Source:
2007.05.25 Views 1434 정혜림

국제금융시장에서의 코리아 디스카운트 현상 불식에 큰 도움 평가  
 
 미국의 저명 경제전문 주간잡지인 포브스는 최근 발행한 5월21일자에서 장하성 학장과 장학장이 운영하는 지배구조개선펀드를 커버 스토리및 관련 기사로 대서특필했다.(이은경) 

 포브스는 이 기사에서 장하성 학장이 주가가 저평가된 회사의 주식을 사들이는 방법으로 기업의 지배구조를 개선하는데 큰 역할을 하고 있다고 소개하면서 이같은 노력에 힘입어 국제금융시장에서 한국 주식을 저평가하는 이른바 ‘코리아 디스카운트 현상“을 제거해내고 있다고 높이 평가했다 . 

이 잡지는 장학장이 지난 1997년 제일은행의 부실대출을 문제삼아 주총장등에서 시위를 한 사실들을 거론하면서 이러한 일련의 행동이 일부 언론에 의해 반시장주의로 몰리기도 했다고 전하면서 그러나 장 학장의 꾸준한 주식 행동주의는 최근에 와서 '진정한 시장주의자'라는 평가를 얻고 있다고 보도했다. 

 세계적 수준의 경제 잡지가 한국의 증권시장 움직임, 그 중에서도 특히 특정인의 동향을 대서특필하는 것은 매우 이례적인 사례이다.  
 
다음은 기사 전문.
 
On The Cover/Top Stories
Cutting the Korean Discount
Andrew Salmon 05.21.07
 

A finance professor and a Lazard fund manager take aim at bad corporate practices. The goal: boost share prices.

Jang Ha-Sung's career as a corporate crusader got off to an inauspicious start. Appalled at how so many of South Korea's listed companies were run like personal fiefdoms, the finance professor went to war on behalf of minority shareholders. For his first target, in January 1997, he picked struggling Korea First Bank, which was making loans to companies that obviously couldn't repay. He suspected corruption. But taking his case directly to the shareholders wasn't easy. The bank stonewalled, denying him access to the board minutes and its shareholders' register.
 
Doubly determined, Jang took his fight to the streets: He paraded up and down a popular Seoul shopping precinct in a sandwich board, asking for help from minority shareholders. He lined up enough support to launch the country's first lawsuit for a company against its executives. But before the case was decided, the Asian economic crisis hit and the bank went under. U.S. turnaround fund Newbridge Capital bought it in 2000 and then sold it to Standard Chartered in 2005. "We were too late," he admits.
 
The effort didn't win him many friends. "Nobody had seen anything like it," recalls Jang, now the dean of Korea University's business school. "The response was hugely negative, from management, the unions and the media." His family received "strange" phone calls. The country's press, which traditionally supports big business, painted him as antibusiness, an accusation that hurt. "I am not antibusiness, but I am pro-market," he says.
 
The controversy had a silver lining. Jang caught the attention of John Lee, who has been managing Korea funds in New York since 1991. "I was very intrigued that someone like Professor Jang existed in Korea," recalls Lee. "I said, 'Is there anything I can do?'"

Written instruction 1: Give the rows as a numbered list, starting with the line that contains "This screenshot has height=453, width=800." and going on through the line that contains "I will pos(193,27).", with blank lines left out.

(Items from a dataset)
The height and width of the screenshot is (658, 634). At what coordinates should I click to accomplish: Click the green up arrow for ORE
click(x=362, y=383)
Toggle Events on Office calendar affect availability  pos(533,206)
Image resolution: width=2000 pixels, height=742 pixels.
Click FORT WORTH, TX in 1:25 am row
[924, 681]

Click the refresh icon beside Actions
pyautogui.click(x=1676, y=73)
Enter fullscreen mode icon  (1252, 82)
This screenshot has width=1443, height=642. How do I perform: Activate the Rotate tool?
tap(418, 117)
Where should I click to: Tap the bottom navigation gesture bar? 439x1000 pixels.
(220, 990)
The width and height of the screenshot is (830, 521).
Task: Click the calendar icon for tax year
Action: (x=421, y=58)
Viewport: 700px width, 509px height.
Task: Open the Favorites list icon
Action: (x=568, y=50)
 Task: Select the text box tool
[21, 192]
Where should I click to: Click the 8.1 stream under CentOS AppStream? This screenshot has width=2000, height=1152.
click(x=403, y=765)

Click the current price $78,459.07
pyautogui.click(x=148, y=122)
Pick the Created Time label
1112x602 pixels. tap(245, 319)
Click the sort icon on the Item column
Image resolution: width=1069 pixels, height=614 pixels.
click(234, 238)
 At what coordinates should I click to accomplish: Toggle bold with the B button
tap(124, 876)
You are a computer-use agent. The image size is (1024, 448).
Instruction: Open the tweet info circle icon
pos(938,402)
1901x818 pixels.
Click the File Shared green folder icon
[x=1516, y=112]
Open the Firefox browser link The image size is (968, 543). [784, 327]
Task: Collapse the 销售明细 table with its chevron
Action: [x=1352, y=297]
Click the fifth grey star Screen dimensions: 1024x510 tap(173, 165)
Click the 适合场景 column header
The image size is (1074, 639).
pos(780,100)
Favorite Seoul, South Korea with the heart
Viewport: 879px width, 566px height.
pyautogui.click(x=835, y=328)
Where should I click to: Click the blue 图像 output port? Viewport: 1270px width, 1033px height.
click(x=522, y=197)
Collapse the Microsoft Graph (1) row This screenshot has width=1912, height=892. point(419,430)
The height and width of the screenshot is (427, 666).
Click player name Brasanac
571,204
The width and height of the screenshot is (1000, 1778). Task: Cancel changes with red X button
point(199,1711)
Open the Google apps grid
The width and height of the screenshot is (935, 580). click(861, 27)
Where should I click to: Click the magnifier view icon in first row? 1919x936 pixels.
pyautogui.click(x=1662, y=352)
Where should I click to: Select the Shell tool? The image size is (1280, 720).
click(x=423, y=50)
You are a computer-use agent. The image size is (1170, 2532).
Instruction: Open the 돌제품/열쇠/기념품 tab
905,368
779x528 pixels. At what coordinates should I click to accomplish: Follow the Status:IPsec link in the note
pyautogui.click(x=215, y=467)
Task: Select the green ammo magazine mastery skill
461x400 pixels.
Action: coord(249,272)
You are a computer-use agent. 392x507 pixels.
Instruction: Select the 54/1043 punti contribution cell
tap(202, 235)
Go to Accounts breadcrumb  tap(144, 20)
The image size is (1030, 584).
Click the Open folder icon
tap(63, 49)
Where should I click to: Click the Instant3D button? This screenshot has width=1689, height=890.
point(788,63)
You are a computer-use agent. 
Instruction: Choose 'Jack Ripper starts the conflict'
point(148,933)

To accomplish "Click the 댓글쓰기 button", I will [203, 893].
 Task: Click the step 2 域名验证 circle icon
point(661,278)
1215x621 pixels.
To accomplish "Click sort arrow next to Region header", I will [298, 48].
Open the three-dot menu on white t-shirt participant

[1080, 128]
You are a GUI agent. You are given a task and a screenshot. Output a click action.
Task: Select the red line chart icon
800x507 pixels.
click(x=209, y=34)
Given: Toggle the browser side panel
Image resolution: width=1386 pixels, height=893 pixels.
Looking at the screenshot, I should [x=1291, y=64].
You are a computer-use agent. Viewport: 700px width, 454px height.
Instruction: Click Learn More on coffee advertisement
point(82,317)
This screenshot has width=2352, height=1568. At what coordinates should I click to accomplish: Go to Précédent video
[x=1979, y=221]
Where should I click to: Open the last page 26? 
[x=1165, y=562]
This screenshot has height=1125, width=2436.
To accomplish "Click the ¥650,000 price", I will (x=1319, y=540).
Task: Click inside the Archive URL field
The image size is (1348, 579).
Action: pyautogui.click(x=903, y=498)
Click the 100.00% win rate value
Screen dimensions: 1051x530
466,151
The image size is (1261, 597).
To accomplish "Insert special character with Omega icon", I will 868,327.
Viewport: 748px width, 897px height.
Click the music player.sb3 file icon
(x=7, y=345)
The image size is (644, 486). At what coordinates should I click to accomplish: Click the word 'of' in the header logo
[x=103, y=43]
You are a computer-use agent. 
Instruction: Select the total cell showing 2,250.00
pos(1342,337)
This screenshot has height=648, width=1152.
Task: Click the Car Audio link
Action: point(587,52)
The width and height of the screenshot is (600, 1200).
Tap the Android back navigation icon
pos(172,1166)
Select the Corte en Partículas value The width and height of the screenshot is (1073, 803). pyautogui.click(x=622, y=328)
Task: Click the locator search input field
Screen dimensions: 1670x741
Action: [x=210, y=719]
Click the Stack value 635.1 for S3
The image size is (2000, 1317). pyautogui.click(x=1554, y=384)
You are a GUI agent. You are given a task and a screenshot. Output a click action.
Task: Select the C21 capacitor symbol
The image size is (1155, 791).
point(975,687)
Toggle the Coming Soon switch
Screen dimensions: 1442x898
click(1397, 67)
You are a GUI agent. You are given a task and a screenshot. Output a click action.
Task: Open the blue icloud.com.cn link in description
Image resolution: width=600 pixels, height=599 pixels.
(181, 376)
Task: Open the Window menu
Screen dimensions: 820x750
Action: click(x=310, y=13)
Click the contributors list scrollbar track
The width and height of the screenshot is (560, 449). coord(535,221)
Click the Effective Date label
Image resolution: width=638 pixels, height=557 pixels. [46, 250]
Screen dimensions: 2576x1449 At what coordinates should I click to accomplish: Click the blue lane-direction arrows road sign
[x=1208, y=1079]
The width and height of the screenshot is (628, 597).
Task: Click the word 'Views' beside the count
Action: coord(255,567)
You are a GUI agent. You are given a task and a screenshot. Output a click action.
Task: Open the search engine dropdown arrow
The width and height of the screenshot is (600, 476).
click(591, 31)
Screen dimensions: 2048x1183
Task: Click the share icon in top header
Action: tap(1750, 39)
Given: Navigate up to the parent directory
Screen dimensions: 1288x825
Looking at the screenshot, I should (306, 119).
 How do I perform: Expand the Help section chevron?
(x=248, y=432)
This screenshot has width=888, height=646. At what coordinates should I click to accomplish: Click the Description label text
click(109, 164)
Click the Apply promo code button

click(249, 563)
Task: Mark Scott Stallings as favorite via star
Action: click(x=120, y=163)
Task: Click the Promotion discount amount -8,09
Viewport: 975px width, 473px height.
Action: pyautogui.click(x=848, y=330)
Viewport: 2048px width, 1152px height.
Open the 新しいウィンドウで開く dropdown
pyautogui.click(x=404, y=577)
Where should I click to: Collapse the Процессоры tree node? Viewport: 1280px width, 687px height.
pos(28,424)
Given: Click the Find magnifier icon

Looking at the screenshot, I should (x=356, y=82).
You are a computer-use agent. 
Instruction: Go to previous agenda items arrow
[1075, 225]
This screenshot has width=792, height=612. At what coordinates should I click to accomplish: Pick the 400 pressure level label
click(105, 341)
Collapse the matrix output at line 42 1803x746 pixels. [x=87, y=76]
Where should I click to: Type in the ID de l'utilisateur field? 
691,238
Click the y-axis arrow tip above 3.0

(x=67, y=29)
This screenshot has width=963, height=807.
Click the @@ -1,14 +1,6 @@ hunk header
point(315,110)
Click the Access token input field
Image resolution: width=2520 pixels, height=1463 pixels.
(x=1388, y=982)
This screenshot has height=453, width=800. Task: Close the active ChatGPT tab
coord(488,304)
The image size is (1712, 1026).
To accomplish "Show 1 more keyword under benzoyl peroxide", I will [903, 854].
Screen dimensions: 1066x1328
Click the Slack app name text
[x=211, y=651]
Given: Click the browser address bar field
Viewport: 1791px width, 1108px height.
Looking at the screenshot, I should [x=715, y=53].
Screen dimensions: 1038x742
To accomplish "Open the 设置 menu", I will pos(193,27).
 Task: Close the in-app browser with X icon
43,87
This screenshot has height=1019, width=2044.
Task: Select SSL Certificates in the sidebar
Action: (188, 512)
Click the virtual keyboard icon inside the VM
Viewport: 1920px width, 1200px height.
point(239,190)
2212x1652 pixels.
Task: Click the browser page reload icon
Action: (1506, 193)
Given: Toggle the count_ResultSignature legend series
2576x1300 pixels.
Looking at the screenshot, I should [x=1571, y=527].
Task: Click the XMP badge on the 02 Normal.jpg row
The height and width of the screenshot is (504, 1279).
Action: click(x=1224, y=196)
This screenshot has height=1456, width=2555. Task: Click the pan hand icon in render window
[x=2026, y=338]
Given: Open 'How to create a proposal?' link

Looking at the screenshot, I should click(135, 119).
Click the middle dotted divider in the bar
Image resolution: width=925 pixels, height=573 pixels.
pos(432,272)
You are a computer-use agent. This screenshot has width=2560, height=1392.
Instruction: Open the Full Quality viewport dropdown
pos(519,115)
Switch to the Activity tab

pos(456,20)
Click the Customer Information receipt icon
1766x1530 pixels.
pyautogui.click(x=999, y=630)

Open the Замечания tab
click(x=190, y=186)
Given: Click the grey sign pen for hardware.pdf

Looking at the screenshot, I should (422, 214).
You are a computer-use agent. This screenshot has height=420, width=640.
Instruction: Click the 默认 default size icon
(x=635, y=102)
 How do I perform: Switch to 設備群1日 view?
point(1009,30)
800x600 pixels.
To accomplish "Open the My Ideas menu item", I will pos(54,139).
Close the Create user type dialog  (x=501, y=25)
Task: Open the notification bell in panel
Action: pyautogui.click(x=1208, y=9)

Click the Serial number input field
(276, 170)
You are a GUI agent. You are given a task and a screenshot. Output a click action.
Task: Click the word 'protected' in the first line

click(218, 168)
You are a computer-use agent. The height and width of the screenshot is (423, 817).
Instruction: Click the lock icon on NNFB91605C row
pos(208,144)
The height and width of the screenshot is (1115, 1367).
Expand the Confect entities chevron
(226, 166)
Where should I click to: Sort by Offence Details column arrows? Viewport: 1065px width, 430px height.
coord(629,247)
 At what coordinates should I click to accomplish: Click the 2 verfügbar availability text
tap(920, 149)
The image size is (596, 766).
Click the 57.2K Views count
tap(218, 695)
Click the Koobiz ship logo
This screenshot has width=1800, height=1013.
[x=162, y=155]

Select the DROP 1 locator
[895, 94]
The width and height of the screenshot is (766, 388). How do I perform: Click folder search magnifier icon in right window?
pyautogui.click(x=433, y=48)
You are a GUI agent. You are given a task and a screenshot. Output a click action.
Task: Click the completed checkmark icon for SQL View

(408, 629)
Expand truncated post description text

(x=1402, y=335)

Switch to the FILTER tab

Written instruction 2: In the article about Jang Ha-Sung, condense the paragraph beginning "Doubly determined, Jang took his fight to the streets" into a bulleted list that keeps its main facts.

Complete answer 1:
1. This screenshot has height=453, width=800. Task: Close the active ChatGPT tab
2. coord(488,304)
3. The image size is (1712, 1026).
4. To accomplish "Show 1 more keyword under benzoyl peroxide", I will [903, 854].
5. Screen dimensions: 1066x1328
6. Click the Slack app name text
7. [x=211, y=651]
8. Given: Click the browser address bar field
9. Viewport: 1791px width, 1108px height.
10. Looking at the screenshot, I should [x=715, y=53].
11. Screen dimensions: 1038x742
12. To accomplish "Open the 设置 menu", I will pos(193,27).

Complete answer 2:
- Jang wore a sandwich board through a busy Seoul shopping area to seek help from minority shareholders.
- He gathered enough support to file the country's first lawsuit on behalf of a company against its executives.
- The Asian economic crisis hit and the bank collapsed before the case was decided.
- Newbridge Capital, a U.S. turnaround fund, bought the bank in 2000 and sold it to Standard Chartered in 2005.
- Jang admits, "We were too late."